Les longues soirées d’hiver, et surtout celui-ci, nous imposant le cocooning, la lecture est un rendez-vous non négociable avec l’évasion, le recul, parfois soi-même et pourquoi pas certaines vérités. Spécialiste de l’analyse du discours, le linguiste Patrick Charaudeau nous invite à plonger dans les arcanes de la vérité et de la post-vérité. De la persuasion à la manipulation, il n’y a qu’un pas… souvent franchi et parfois jusqu’à la table de négociation.
Nous le constatons à chaque instant et à chaque connexion, les moyens modernes de communication jouent en permanence avec la vérité et un rôle déterminant dans la manipulation des esprits. Cette manipulation toucherait-t-elle également le domaine politique à des fins de pouvoir, et pour ce qui nous concerne, le monde commercial à des fins de profit et médiatique à des fins de concurrence ? Les réponses de Patrick Charaudeau sont objectives et édifiantes.
Mais la manipulation n’est pas le seul fait des puissants, elle s’exerce aussi de bas en haut ou de façon horizontale, explique l’auteur : « Quels sont les rapports du sujet à la vérité ? Comment la vérité peut-elle être travestie ? ». « Où finit la persuasion ? Où commence la manipulation » s’interroge également Nicolas Journet dans le magazine Sciences Humaines (n°333 – Février 2021). Parler ne se réduit pas à donner une information vraie ou fausse, mais vise en général à produire un effet, à exercer une influence… ». Tout négociateur le sait bien.
Patrick Charaudeau dresse un inventaire averti de ces « vices » de langage, conscients ou non, susceptible de pervertir un échange et par là même, une négociation. Quelques exemples. La négation et le déni des évidences à l’usage multicartes : se défendre, se mettre en valeur, provoquer, séduire, justifier, nuire ; la flatterie ou l’éloge aux pouvoirs lénifiants et soporifiques ; la dissuasion pour semer le doute chez l’autre, la tromperie par omission ou par mensonge délibéré, la menace pour faire peur. L’arsenal de la manipulation est bien pourvu en armes… psychologiques.
Sans oublier la fâcheuse tendance qui consiste à s’arranger avec ses propres vérités, voire à les enrichir exclusivement de ce qui va les nourrir (biais de confirmation traité dans nos colonnes), le règne de la post-vérité n’est pas loin, le complotisme en est un triste exemple. Que dire face à l’indifférence à la vérité polluant notamment les réseaux sociaux ? Que faire face à un interlocuteur ancré dans ses certitudes et le parti pris ?
Tout négociateur qui se respecte et respecte son interlocuteur s’appuiera donc sur des faits et des données tangibles et vérifiables. Si la mauvaise foi persiste, se posera la question de la contourner avec patience, talent et capacité à improviser ou bien d’ajourner purement et simplement la discussion en cours.

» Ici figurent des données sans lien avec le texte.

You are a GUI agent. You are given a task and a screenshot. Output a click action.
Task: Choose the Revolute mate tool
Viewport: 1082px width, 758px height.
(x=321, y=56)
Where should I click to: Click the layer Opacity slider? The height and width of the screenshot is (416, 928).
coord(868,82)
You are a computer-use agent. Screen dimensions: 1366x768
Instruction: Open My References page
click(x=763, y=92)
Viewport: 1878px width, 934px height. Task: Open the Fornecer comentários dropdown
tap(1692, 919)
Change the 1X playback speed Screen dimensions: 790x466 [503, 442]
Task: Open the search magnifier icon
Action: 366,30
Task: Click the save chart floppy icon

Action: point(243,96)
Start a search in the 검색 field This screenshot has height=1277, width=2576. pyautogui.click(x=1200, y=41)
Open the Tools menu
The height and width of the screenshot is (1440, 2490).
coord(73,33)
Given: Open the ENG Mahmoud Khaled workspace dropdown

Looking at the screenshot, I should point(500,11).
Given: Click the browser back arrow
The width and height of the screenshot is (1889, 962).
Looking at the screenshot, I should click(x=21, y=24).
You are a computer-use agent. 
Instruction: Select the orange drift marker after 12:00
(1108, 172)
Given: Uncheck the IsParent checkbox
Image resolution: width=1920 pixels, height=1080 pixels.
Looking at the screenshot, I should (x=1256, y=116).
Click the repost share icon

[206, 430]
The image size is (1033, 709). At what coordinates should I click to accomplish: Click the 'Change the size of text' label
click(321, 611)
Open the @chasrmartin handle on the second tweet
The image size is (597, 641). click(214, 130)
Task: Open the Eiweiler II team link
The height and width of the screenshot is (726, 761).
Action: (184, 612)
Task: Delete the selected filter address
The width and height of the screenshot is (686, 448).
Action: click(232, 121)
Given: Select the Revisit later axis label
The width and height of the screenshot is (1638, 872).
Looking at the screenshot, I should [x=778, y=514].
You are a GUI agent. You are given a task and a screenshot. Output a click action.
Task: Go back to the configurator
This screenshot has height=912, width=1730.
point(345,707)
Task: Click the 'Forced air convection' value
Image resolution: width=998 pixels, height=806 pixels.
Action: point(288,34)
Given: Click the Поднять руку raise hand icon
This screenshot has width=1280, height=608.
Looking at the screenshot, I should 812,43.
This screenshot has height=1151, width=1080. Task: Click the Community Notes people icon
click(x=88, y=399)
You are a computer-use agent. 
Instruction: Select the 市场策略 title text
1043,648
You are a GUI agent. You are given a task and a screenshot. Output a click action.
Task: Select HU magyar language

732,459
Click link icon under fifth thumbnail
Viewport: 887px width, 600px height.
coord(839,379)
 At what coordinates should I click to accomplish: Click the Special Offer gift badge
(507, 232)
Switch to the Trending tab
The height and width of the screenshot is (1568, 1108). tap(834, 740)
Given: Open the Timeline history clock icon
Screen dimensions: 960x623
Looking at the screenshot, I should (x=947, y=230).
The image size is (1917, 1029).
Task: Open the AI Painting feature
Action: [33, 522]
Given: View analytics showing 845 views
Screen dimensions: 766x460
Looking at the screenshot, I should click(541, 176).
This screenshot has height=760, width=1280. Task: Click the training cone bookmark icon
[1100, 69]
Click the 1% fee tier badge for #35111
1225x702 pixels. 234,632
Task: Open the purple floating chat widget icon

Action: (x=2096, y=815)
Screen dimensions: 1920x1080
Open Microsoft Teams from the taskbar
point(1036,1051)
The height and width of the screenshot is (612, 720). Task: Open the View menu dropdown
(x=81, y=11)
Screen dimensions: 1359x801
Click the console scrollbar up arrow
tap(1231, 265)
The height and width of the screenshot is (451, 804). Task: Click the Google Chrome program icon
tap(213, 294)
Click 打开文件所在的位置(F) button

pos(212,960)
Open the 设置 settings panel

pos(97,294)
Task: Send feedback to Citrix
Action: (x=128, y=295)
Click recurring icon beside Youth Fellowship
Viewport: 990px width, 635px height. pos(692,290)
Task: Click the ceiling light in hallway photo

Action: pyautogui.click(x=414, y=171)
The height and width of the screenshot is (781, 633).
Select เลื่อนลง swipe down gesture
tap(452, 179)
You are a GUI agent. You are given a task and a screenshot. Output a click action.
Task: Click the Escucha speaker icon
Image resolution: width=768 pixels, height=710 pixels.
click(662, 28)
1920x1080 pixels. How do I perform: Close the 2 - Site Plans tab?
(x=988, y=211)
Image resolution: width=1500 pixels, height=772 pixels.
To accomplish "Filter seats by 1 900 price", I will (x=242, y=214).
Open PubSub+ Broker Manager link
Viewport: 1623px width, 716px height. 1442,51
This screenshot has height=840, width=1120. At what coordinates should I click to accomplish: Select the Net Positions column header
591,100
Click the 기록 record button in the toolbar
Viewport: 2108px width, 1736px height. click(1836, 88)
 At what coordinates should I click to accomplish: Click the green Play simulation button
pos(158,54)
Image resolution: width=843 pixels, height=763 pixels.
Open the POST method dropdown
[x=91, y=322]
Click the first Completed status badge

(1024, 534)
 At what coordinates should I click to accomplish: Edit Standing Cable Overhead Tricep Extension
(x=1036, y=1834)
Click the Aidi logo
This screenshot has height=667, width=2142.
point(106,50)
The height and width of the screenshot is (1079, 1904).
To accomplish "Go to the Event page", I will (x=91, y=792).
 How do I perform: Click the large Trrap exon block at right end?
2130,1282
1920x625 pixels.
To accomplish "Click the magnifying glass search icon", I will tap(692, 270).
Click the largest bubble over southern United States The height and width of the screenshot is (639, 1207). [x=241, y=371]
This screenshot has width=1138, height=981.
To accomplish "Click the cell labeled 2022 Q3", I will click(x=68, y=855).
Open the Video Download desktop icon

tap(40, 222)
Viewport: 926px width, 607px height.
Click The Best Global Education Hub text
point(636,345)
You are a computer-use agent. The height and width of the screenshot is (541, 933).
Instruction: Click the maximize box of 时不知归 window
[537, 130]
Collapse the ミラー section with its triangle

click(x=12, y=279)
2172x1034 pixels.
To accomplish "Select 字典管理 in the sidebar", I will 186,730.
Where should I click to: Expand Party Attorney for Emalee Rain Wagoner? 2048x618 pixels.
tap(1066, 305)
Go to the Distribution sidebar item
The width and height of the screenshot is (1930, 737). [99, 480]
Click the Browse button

Quant au « fait » de convaincre, au négociateur de savoir faire la nuance entre persuasion et manipulation… la frontière entre leur deux est donc très mince.
Un négociateur averti en vaut deux et les « vérités » de Patrick Charaudeau sont bonnes et utiles à lire !
La manipulation de la vérité. Du triomphe de la négation aux brouillages de la post-vérité. Patrick Charaudeau. Illustrations de Xavier Gorce. Ed. Lambert-Lucas, 19 €.